§ **What the task requires**
Look for "You are a computer-use agent. 1200x675" in the listing below, then copy exactly the line it appears in and all lines after it to the end, and nothing more.

§ **Record extracts**
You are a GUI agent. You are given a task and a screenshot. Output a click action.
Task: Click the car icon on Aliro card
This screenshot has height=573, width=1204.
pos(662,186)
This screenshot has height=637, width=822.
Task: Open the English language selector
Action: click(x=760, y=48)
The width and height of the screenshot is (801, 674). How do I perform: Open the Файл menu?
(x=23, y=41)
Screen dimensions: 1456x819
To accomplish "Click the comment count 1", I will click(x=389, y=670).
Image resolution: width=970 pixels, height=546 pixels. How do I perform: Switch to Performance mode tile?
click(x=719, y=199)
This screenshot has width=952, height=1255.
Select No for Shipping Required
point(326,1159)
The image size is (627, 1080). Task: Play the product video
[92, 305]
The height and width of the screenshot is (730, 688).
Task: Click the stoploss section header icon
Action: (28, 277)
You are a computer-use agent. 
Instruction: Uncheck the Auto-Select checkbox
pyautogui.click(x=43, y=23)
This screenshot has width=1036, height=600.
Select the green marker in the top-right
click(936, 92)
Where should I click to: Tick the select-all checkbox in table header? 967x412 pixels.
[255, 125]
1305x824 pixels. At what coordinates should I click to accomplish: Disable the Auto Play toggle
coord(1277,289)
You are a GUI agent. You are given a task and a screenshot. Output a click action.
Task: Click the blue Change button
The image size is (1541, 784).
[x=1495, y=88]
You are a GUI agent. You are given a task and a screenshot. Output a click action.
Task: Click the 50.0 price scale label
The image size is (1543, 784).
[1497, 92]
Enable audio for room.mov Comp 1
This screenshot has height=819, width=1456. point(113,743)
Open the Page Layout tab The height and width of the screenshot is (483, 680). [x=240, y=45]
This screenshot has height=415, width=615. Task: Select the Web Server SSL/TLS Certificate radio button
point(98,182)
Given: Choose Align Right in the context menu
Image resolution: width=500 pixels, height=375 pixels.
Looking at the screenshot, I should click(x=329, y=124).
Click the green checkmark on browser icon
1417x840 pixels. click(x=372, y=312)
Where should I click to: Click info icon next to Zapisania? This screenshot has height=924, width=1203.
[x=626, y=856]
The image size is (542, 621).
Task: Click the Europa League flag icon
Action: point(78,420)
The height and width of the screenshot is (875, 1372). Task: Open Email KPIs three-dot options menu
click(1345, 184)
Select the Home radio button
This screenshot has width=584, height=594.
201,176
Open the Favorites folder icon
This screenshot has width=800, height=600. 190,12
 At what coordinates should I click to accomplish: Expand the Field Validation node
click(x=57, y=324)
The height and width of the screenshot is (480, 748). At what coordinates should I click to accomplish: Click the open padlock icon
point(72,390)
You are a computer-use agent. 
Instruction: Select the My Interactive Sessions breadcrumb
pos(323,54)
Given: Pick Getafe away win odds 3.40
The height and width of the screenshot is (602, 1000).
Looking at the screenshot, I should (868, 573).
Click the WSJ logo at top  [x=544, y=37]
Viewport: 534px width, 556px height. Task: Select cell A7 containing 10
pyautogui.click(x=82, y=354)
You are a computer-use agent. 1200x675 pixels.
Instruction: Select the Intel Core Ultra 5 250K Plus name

§ **Problem solution**
You are a computer-use agent. 1200x675 pixels.
Instruction: Select the Intel Core Ultra 5 250K Plus name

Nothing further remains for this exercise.